DPRD dan Pemprov Sulsel Batalkan Rencana Kenaikan Tarif BBNKB dan PBBKB

DPRD dan Pemprov Sulsel Batalkan Rencana Kenaikan Tarif BBNKB dan PBBKB

Muh Nasruddin

Penulis

Terkini, Makassar – Dewan Perwakilan Rakyat Daerah Provinsi Sulawesi Selatan (DPRD Sulsel) bersama Pemerintah Provinsi (Pemprov) Sulsel resmi membatalkan rencana kenaikan tarif pajak kendaraan bermotor. Keputusan tersebut disepakati dalam Rapat Paripurna yang digelar di Kantor Sementara DPRD Sulsel, Jalan AP Pettarani, Kota Makassar, Rabu (26/8/2026).

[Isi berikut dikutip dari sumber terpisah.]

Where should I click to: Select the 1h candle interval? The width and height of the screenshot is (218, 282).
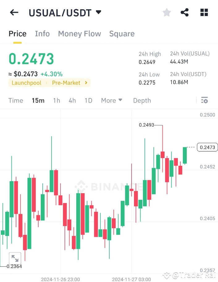coord(57,100)
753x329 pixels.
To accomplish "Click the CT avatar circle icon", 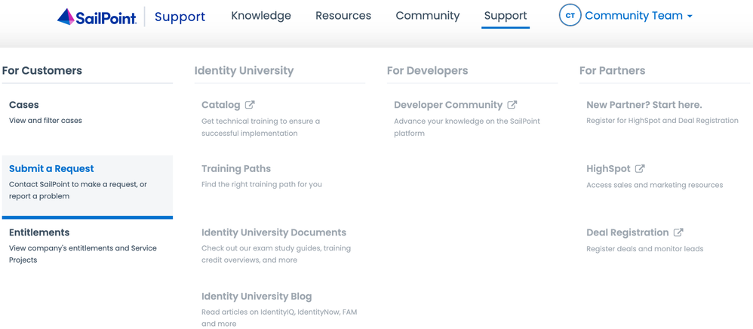I will (x=570, y=16).
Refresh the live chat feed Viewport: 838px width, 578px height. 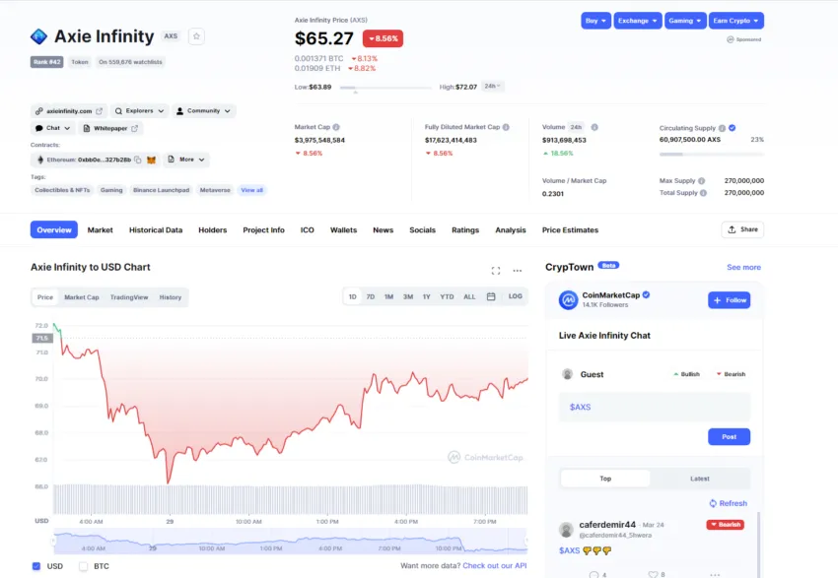pyautogui.click(x=728, y=503)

Pembatalan ini mencakup dua poin penyesuaian tarif yang sebelumnya masuk dalam naskah Rancangan Peraturan Daerah (Ranperda) tentang Perubahan atas Perda Nomor 1 Tahun 2024 tentang Pajak Daerah dan Retribusi Daerah, yaitu:
Bea Balik Nama Kendaraan Bermotor (BBNKB): Batal naik dari 7% menjadi 10%.
Pajak Bahan Bakar Kendaraan Bermotor (PBBKB): Batal naik dari 7,5% menjadi 9%. 

Gubernur Sulawesi Selatan, Andi Sudirman Sulaiman, menegaskan bahwa Pemprov Sulsel memilih mempertahankan tarif lama demi menjaga stabilitas pengeluaran masyarakat, kendati sejumlah daerah tetangga telah menerapkan tarif yang jauh lebih tinggi.

“Bahkan sudah ada provinsi yang menaikkan sampai 18 persen, namun kami tetap menggunakan tarif lama,” ujar Andi Sudirman.

Sementara itu, Wakil Ketua Pansus Ranperda Pajak, Andi Purnomo, menjelaskan bahwa langkah pembatalan ini diambil setelah mempertimbangkan kondisi perekonomian masyarakat serta dampak langsung terhadap sektor usaha, khususnya penyedia jasa transportasi.

Baca Juga

Menurut Andi Purnomo, kenaikan beban pajak di tengah kondisi ekonomi yang menantang dinilai berisiko membebani masyarakat maupun operasional para pelaku usaha di Sulawesi Selatan.